I doubt there's much speed difference vs. a list, since using any non-NumPy data type (i.e., any SymPy data type) in a NumPy array results in dtype=object
, meaning the array is just an array of pointers (which a list
is too).
It's really unclear why you want to use a NumPy array?
The first question is, why don't you want to use float64
? Assumedly you are using
- Symbolic expressions (such as
x**2
or pi
),
- Rational numbers, or
sympy.Float
objects with higher precision
Those are the only reasons I can think of that you would want to prefer a SymPy type over a NumPy one.
The main advantage of using a NumPy array would be if you want to take advantage of NumPy's superior indexing syntax. As Stelios pointed out, you can get much of this by using SymPy's tensor module. This is really the only reason to use them, and you have to be careful and be aware of which NumPy methods/functions will work and which won't.
The reason is that any NumPy mathematical function will not work (or at best, will convert the array to float64
first). The reason is that NumPy functions are designed to work on NumPy data types. They don't know about the above data types.
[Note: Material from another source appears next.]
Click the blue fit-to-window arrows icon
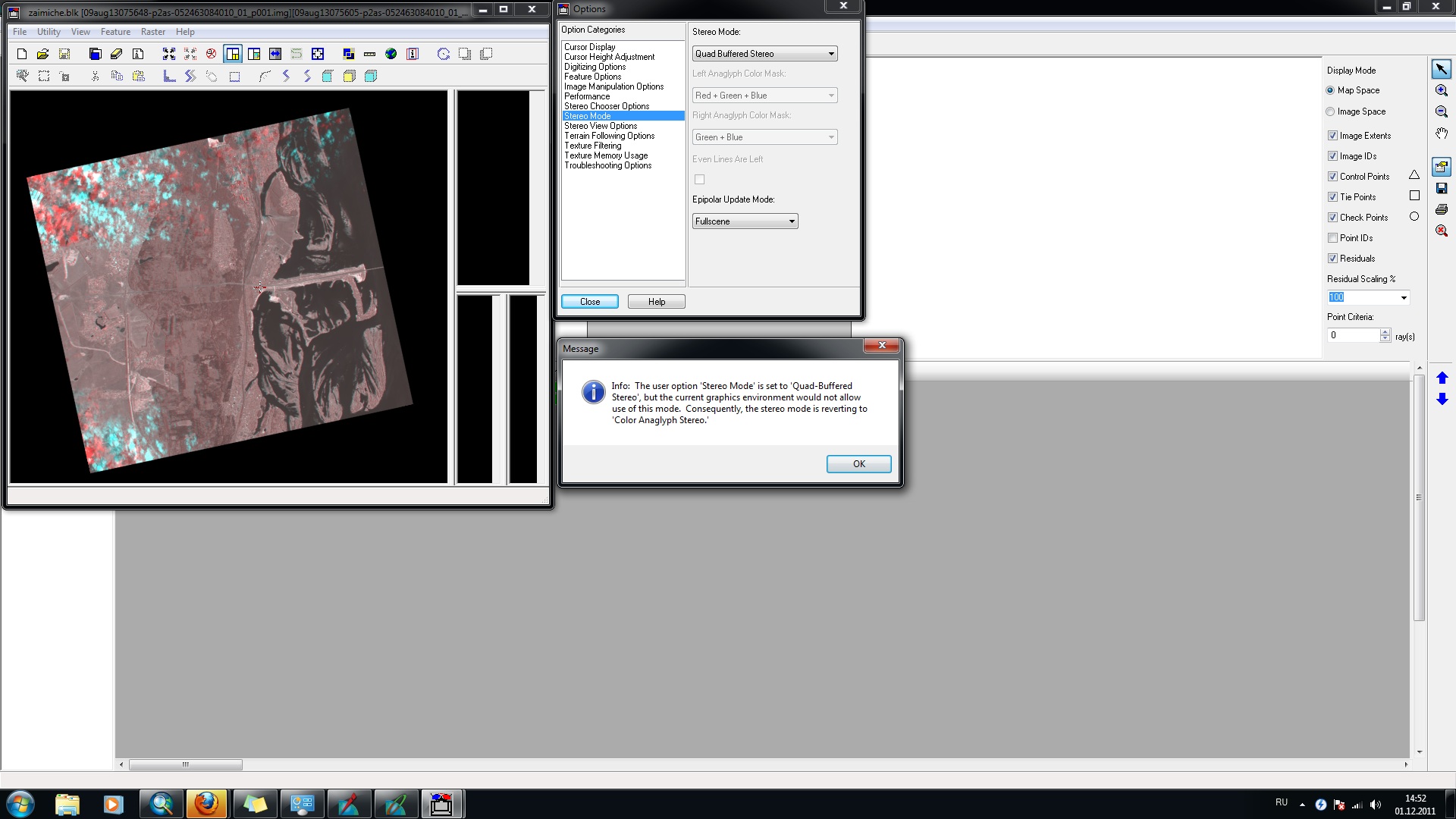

To get exact values (symbolic expressions or rational numbers), or higher precision floating point values (for the case of sympy.Float
), you need to use SymPy functions, which do not work on NumPy arrays.
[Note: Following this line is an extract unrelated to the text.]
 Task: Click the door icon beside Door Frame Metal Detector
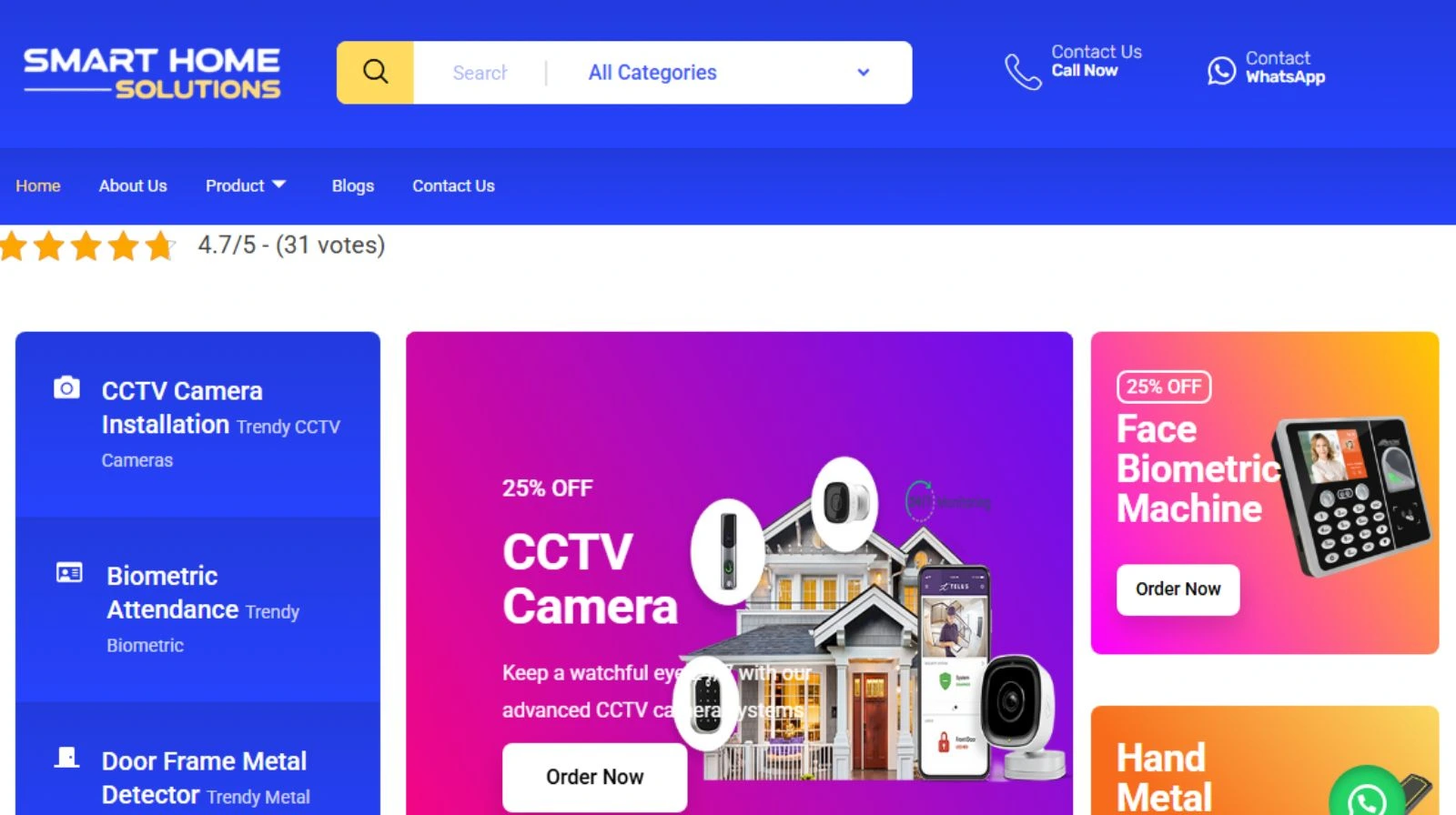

If on the other hand (again, it's not clear what exactly you are trying to do), you want to do calculations in SymPy and then use NumPy functions to numerically evaluate the expressions, you should use SymPy to create your expressions, and then lambdify
(or ufuncify
if performance becomes an issue) to convert the expressions to equivalent NumPy functions, which can operate on NumPy arrays of NumPy dtypes.